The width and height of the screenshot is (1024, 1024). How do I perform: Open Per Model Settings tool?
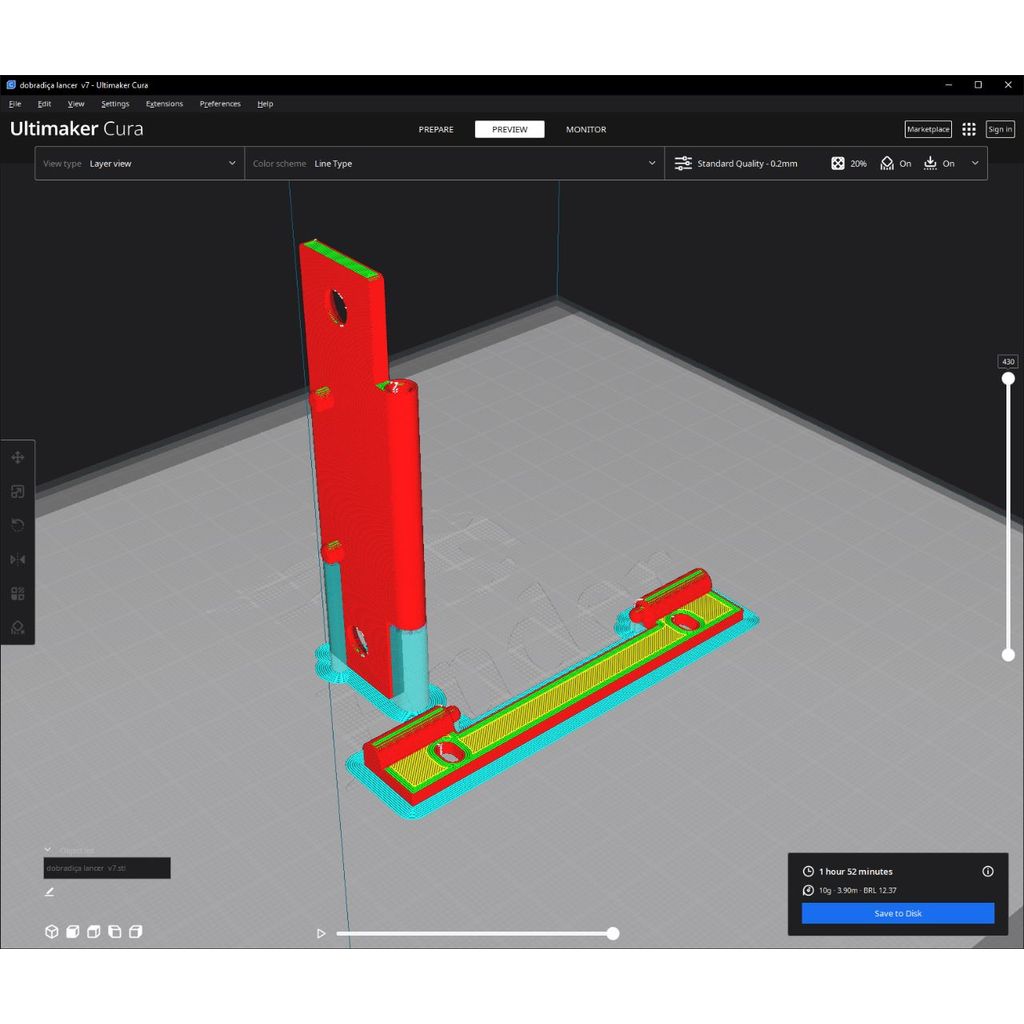click(x=17, y=593)
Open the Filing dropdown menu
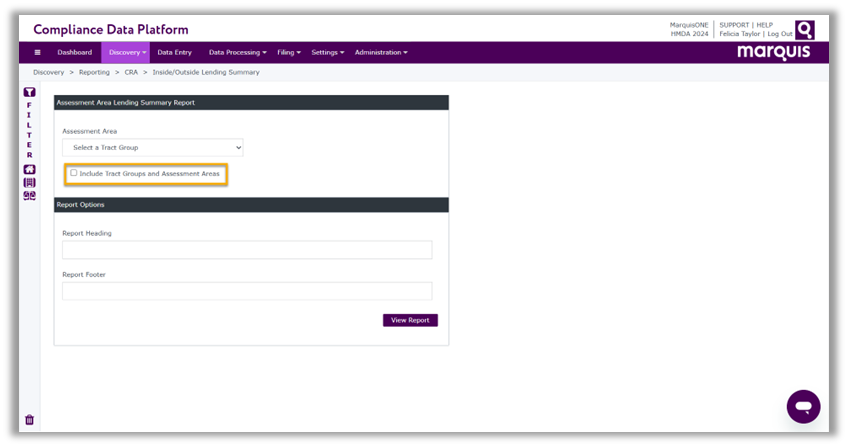Screen dimensions: 848x447 (x=289, y=52)
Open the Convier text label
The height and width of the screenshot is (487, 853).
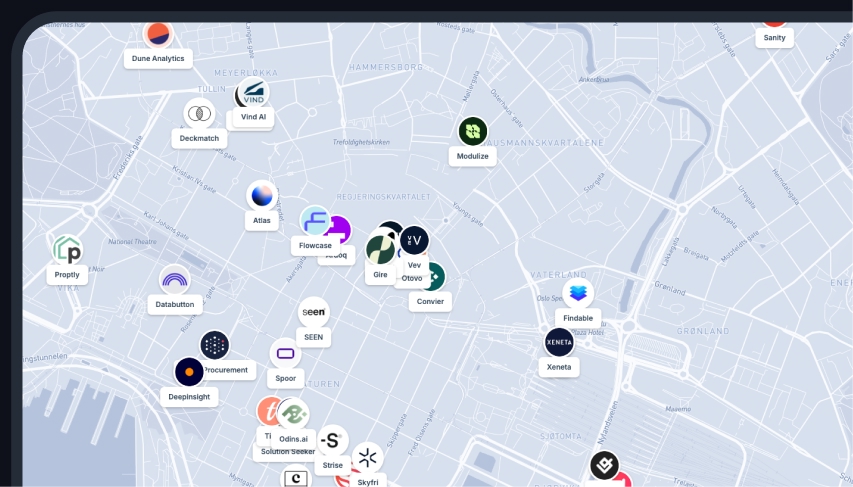(x=430, y=301)
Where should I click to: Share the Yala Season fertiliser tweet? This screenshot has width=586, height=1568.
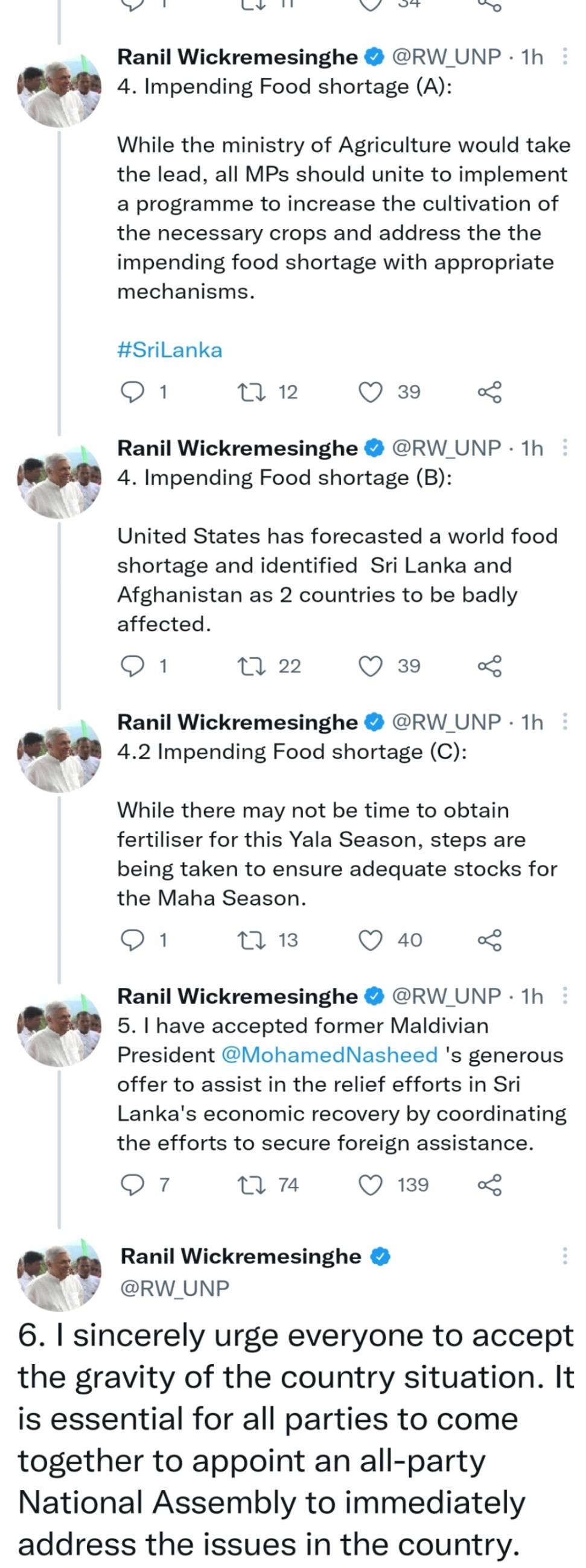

■ **Instructions to follow**:
Output the data exactly as it appears. The pictures do not belong in it.

■ **Reply**:
The width and height of the screenshot is (1024, 1024). How do I perform: Open Per Model Settings tool?
click(x=17, y=593)
Open the Filing dropdown menu
Screen dimensions: 848x447 (x=289, y=52)
Open the Convier text label
The height and width of the screenshot is (487, 853).
(x=430, y=301)
Where should I click to: Share the Yala Season fertiliser tweet? This screenshot has width=586, height=1568.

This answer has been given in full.